How I Spent My 2015 Technology Initiative Grants Conference
I’m back from our (Legal Services Corporation) 15th annual technology conference, which ran from January 14th through the 16th in San Antonio, Texas. It was a good one this year, with a great location, good food, great people – nearly 300 of them, which is quite a record for us. There were plenty of amazing sessions, kicked off by a fascinating keynote on international access to justice web app partnerships. Slides and videos will be up soon on LSC’s website. But I did want to share the slides from my sessions, which all seemed to go very well. I did three:
Are You Agile
I kicked off the first morning doing a session on agile project management with Gwen Daniels of Illinois Legal Aid Online. My slides provided a basic overview of project management concepts, then Gwen did a live demo of how ILAO uses Jira and a SCRUM methodology to develop websites and applications. Having studied agile more than actually practicing it, I learned a lot from her. The combined slides will be up on LSC’s site. I pulled my intro from this broader presentation that I did at the Nonprofit Technology Conference in 2013:
Shop Smart: How A Formal Procurement Process Can Safeguard Your Investments
On Thursday, I summarized everything I know about software and vendor selection, writing proposals, and negotiating contracts into this dense presentation on how to purchase major software systems.
Security Basics
And on Friday, usual suspect Steve Heye and I led a session on security, factoring all of the things that we think orgs should know in an era of frequent, major breaches and distributed data.

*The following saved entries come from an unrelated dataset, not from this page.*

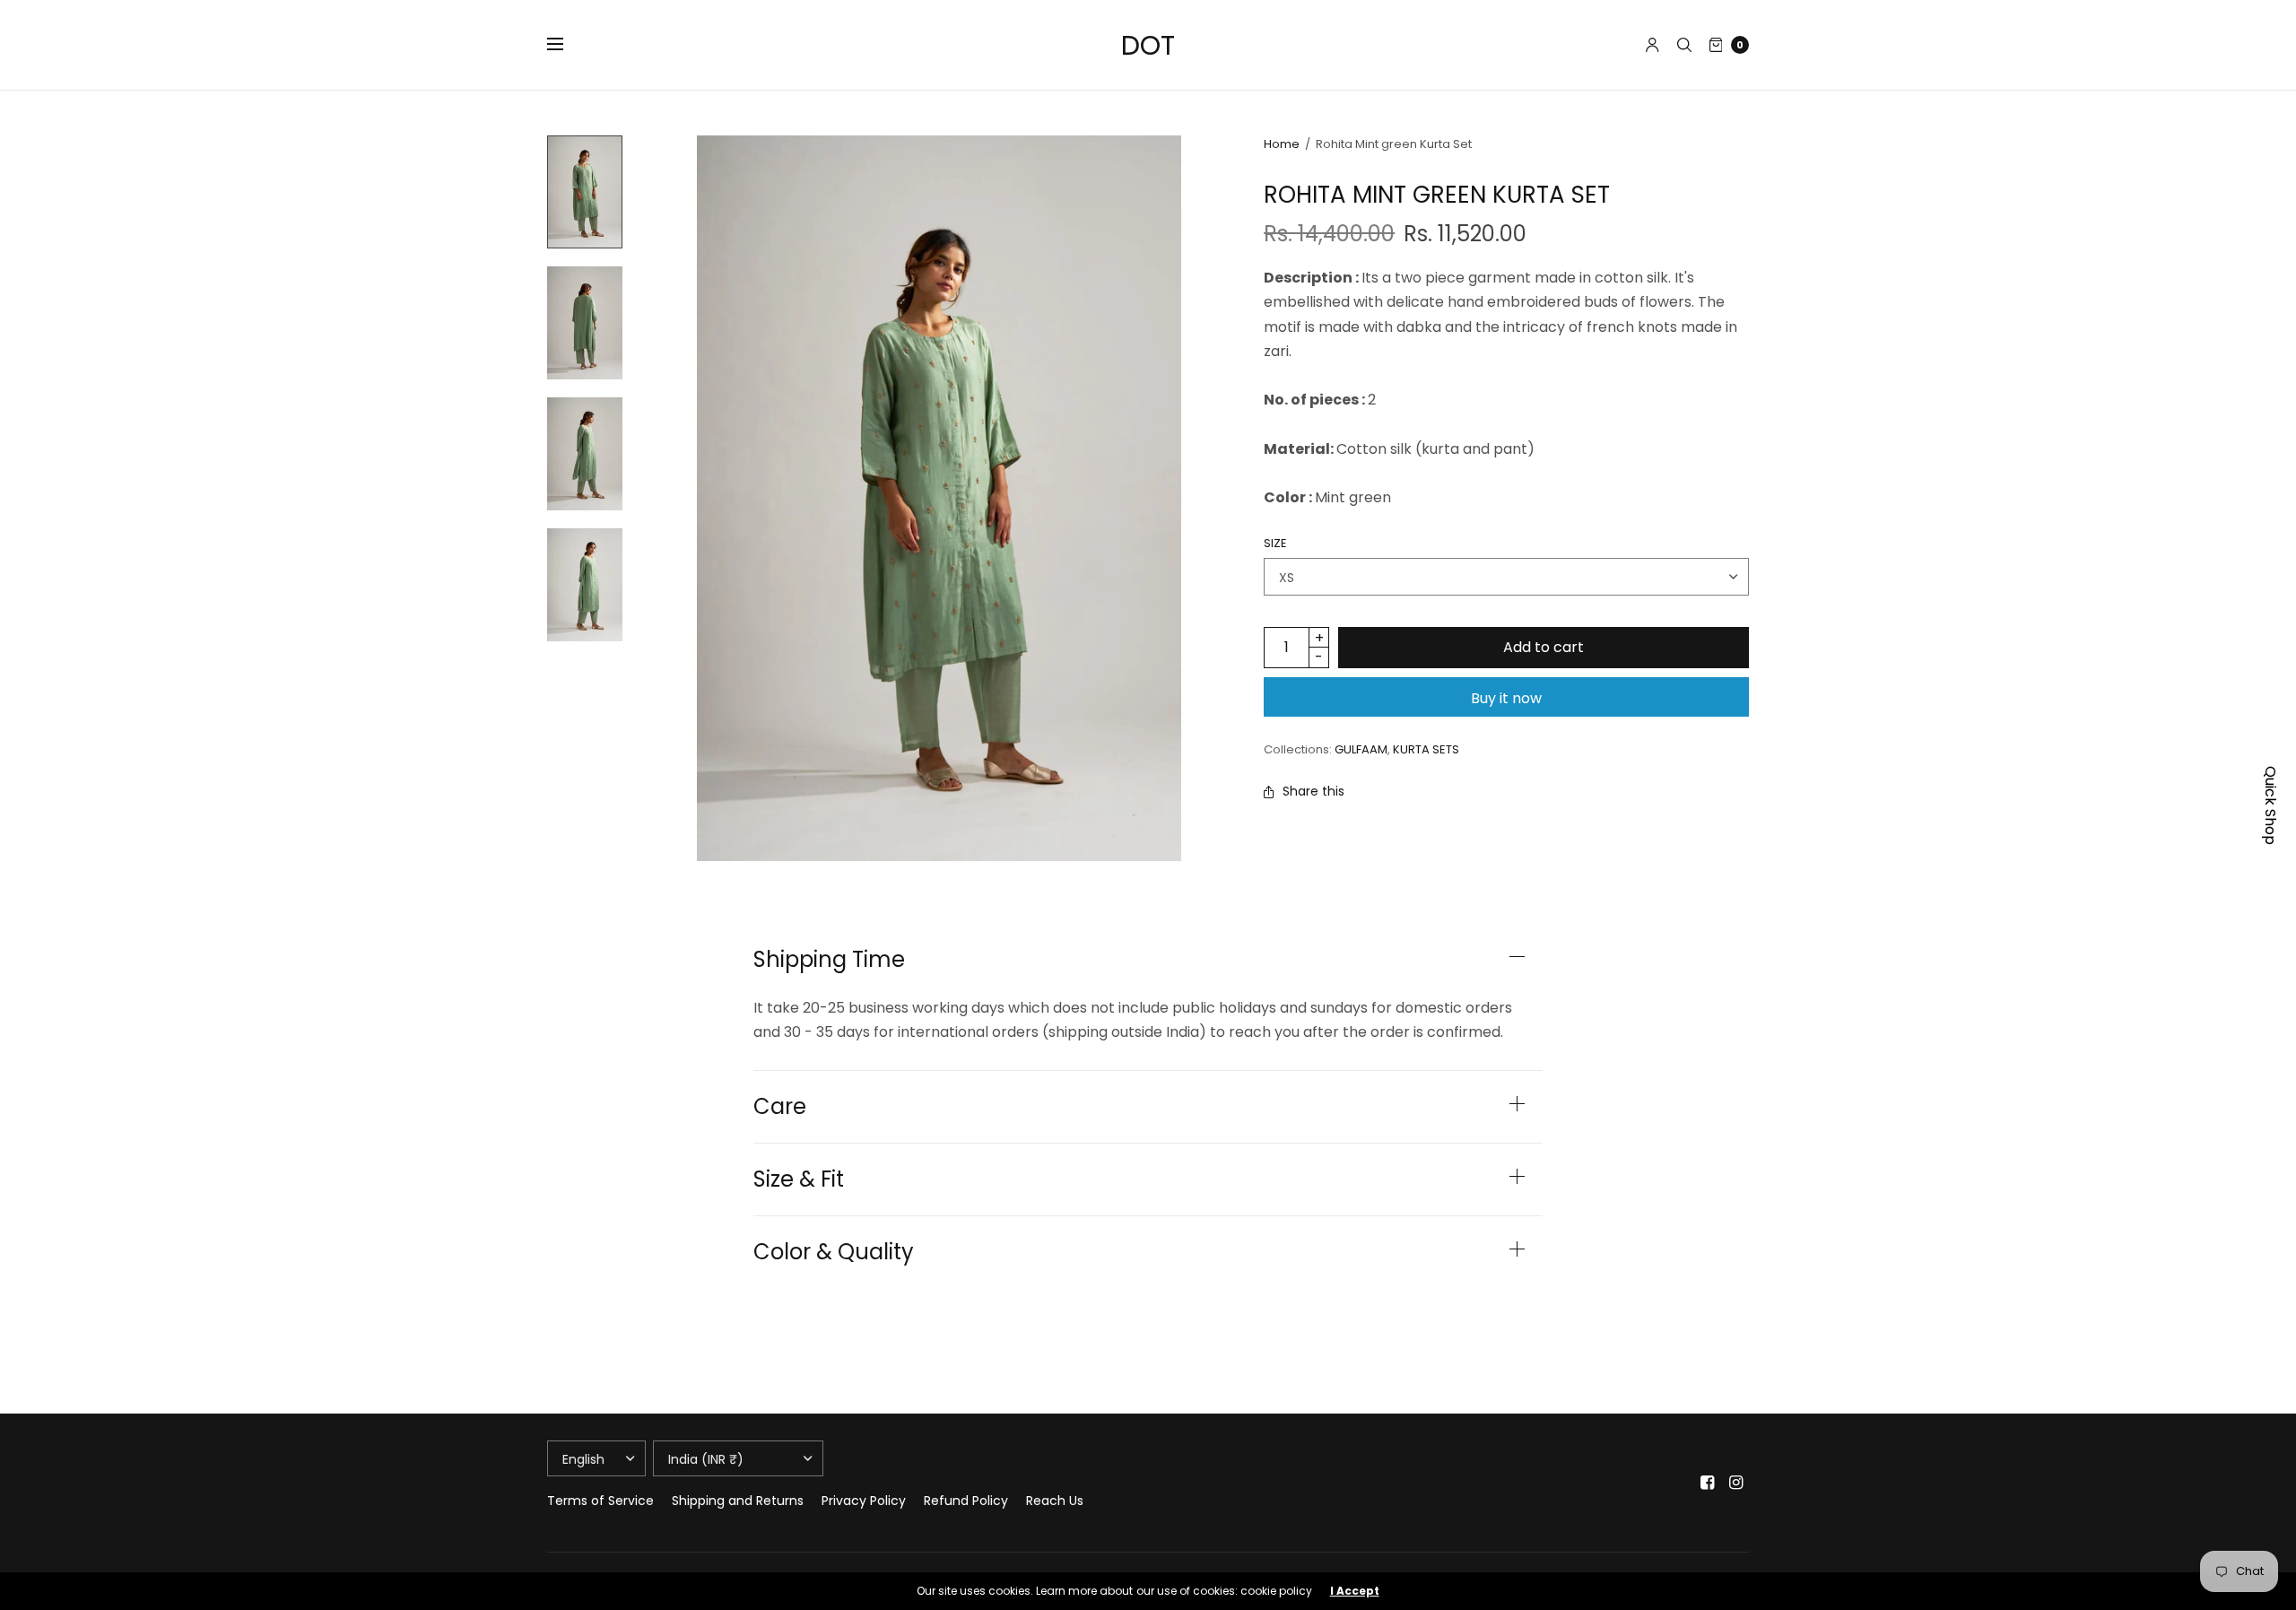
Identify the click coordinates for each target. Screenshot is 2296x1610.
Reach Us (1054, 1501)
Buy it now (1506, 698)
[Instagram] (1736, 1483)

I’ll hit some of these same themes in March at the Nonprofit Technology Conference, where I’ll be speaking on contract negotiations (cloud and otherwise) and information policies (with Johan Hammerstrom of CommunityIT. See you there?
Hi Peter,
Thanks for the write up on the sessions at the Conference. It looks like you had quite a few good sessions. The contracting/vendor slides are very helpful and the contract auto-renewal warning is worth saying twice.
On the security front, I agree about the implementation of 2FA. It’s a lot easier to do now. I like seeing it as part of SSO vendors solutions so you can minimize the number of usernames and passwords and provide better logging and reporting (Azure AD, OneLogin, OKTA, etc).